── Source data
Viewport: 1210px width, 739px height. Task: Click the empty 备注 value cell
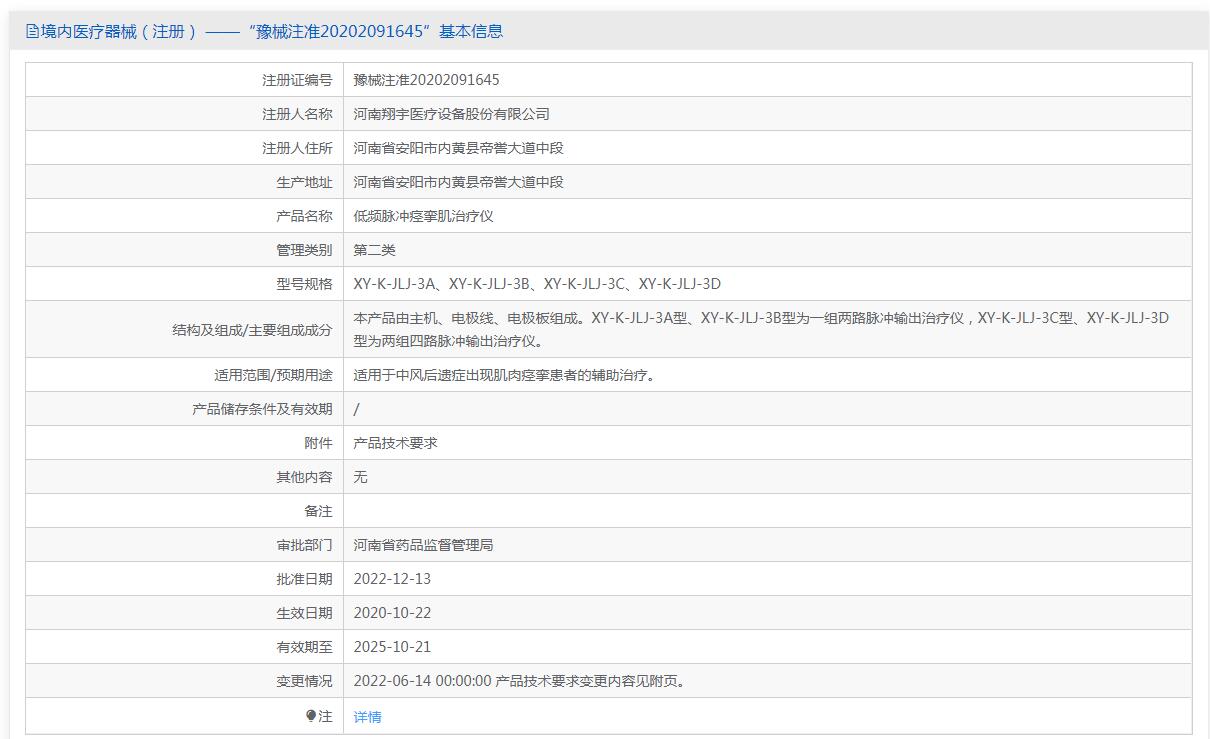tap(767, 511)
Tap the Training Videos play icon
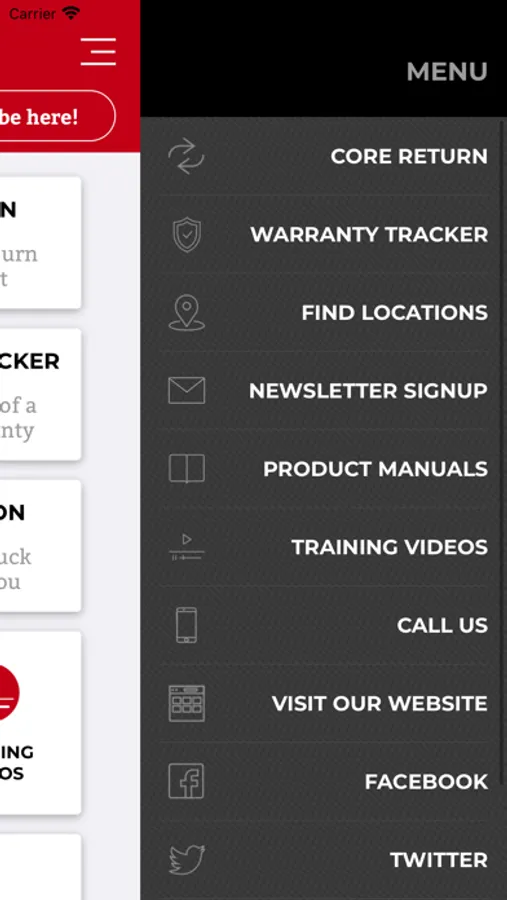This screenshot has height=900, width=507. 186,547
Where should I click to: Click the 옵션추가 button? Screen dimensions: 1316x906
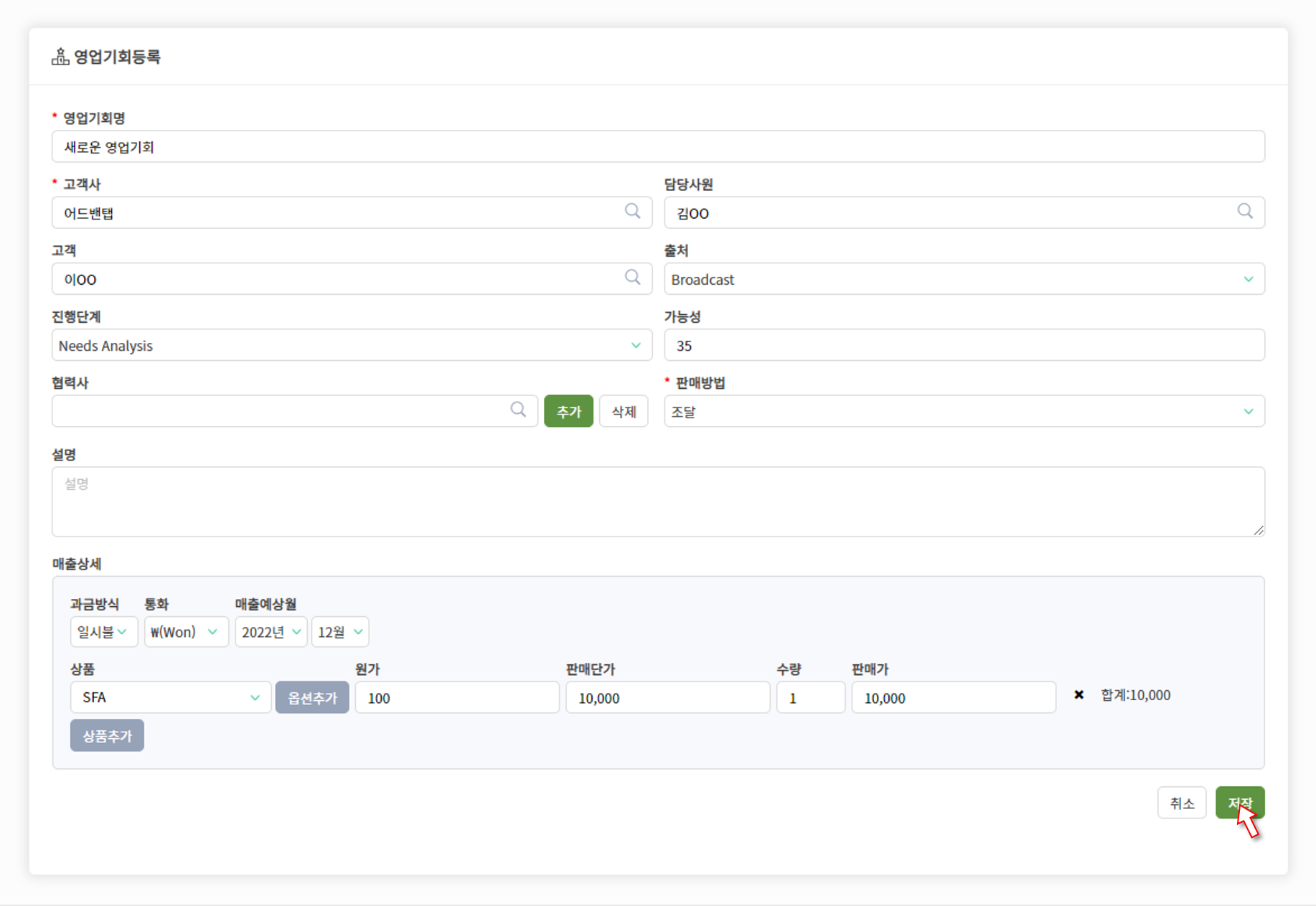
────
*What you will do*:
Reproduce all the data as it stands. The pictures are not part of the copy.

*Task output*:
Viewport: 1210px width, 739px height. Task: Click the empty 备注 value cell
tap(767, 511)
Tap the Training Videos play icon
This screenshot has height=900, width=507. 186,547
Where should I click to: Click the 옵션추가 button? Screen dimensions: 1316x906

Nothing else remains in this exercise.